Bloody street clashes follow Ukrainian parliament's vote in favor of granting separatist regions greater autonomy

Источник: Ukrainskaya Pravda

The Ukrainian parliament has voted in favor of a constitutional reform meant to decentralize the distribution of power in the government. 265 parliament members voted in favor of the reform (the minimum vote needed was 226). The changes must now be approved at a second parliamentary hearing, during which two-thirds of the vote must be gathered in order for the reform to be passed.

The reform aims to decentralize government power in order to grant greater autonomy to Ukraine’s regions. The plan includes allowing local self-governance in the separatist Donetsk and Lugansk regions, which are currently engaged in a conflict with pro-Kiev government forces.

Earlier today, as parliament members were gathering for the hearing, representatives of Ukraine’s Radical party blocked the parliamentary podium in protest against the reform. Yulia Tymoshenko’s Batkivshchyna party was also against the reform.

On the morning of the parliamentary hearing, a protest against the reform attracted roughly 1,000 people to the square in front of the parliament building in Kiev. According to Ukrainian news source Ukrainskaya Pravda, most of the protesters represented far-right groups, such as the Radical Party of Ukraine and the nationalist organization “Svoboda.” After the parliamentary vote took place, confrontations occurred between the protesters and the police. Protesters began throwing smoke grenades at the parliament building and trying to break down the metal fence surrounding the building. According to news channel 112 Ukraina, the police used tear gas on the crowd. At least 100 police officers and national guard troops were injured in these clashes. At one point in the encounter, far-right activists even threw a grenade at police.

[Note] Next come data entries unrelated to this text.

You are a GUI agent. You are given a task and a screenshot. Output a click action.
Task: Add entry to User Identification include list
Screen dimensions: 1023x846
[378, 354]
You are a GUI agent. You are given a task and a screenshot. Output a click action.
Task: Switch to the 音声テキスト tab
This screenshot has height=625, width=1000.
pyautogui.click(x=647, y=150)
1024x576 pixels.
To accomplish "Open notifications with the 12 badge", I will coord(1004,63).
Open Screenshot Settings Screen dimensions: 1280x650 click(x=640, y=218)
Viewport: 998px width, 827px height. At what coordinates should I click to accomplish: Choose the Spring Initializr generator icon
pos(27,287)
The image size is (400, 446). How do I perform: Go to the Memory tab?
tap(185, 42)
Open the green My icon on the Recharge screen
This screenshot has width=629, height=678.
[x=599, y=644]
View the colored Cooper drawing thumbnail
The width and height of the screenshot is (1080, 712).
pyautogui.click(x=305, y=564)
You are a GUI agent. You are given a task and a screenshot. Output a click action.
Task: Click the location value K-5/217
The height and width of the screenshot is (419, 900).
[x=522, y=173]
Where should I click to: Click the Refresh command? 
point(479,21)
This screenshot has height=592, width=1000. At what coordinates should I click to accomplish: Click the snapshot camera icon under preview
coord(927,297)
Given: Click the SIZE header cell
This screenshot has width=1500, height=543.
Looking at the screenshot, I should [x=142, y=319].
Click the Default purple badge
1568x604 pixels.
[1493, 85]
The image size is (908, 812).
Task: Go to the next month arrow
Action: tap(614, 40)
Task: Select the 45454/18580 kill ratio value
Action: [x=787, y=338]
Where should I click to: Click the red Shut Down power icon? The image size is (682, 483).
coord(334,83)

The constitutional reform was drafted in accordance with the Minsk peace deal, signed by Ukraine, Russia, France, and Germany, with the aim of resolving the crisis in eastern Ukraine.

The crisis has been raging since November 2013 in Donetsk and Lugansk regions, where armed separatists are leading an uprising against the government in Kiev.

Ukraine’s constitutional court has already ruled in favor of the reform. The reform would eliminate gubernatorial posts in Ukraine’s regions (currently, the president appoints governors). Instead, the president would appoint prefects, and executive power would be given to local executive committees, which would be appointed by local parliaments. The regional parliaments, in turn, would be elected by local residents.